Bristol-based exiled Zimbabwean film maker Simon Bright’s powerful documentary on Robert Mugabe – Robert Mugabe. .. What Happened? – is being screened this week at the Watershed following its sell-out premiere at Bristol’s recent Afrika Eye film festival.
The documentary, filmed undercover in Zimbabwe, challenges conventional wisdom about Mugabe and South Africa. The mad dictator we see on TV today was the principled fighter against apartheid and Rhodesian domination, the darling of the West received by queens, prime ministers and presidents.
Robert Mugabe… What Happened? explores what happened through interviews with some of Mugabe’s closest comrades and a unique collection of Southern African archive that powerfully evokes his reign. The film charts Mugabe’s Shakespearean rise and fall, his building of a successful African country and then his destroying of it.
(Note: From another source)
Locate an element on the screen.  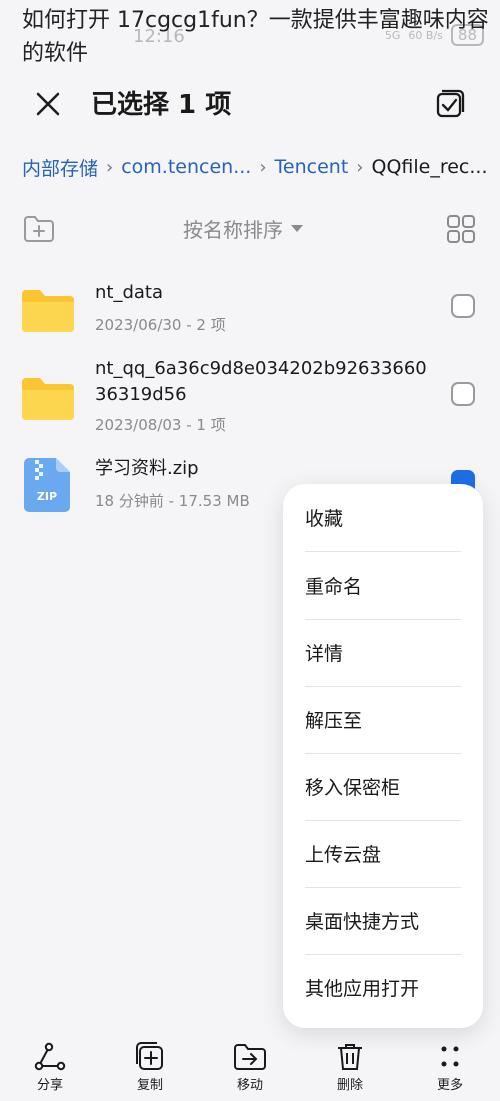
file-name: nt_data is located at coordinates (130, 292).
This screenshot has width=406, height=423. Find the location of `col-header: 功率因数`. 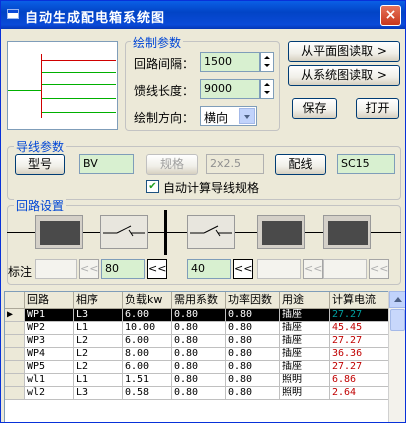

The film has gone on to international success including sell-out screenings in Capetown, Durban and Johannesburg, at its European premiere at IDFA and at its London premiere at the LSE. It is also to be screened for the European Parliament and is now eligible for a BAFTA.
Simon Bright said: “The turbulent history of Zimbabwe is a fascinating political thriller but a tragic one.
“I wanted to capture the drama of Mugabe from his origins as a poor peasant to his brilliant successes, his role in changing Southern Africa. Then I wanted to go beyond his turning point to where Zimbabwe is today. While Mugabe promulgates the story that this is a black and white conflict, I show how whites did fight for black rule and how Mugabe’s attack on whites is a tactic to trash the black opposition.”
Simon witnessed this tragedy firsthand. A supporter of Mugabe in the 1980s, he helped rebuild the new Zimbabwe working in the Ministry of Agriculture. Later imprisoned by the Mugabe regime in 2004, he has since been living in exile in Bristol, but returned undercover in 2009 and 2010 to film Robert Mugabe….What Happened?
Morgan Mutasa, Bristol’s chairman of the Movement for Democratic Change, the rival party to ZANU PF, said: “The film is very well researched and the events shown are all accurate and true.”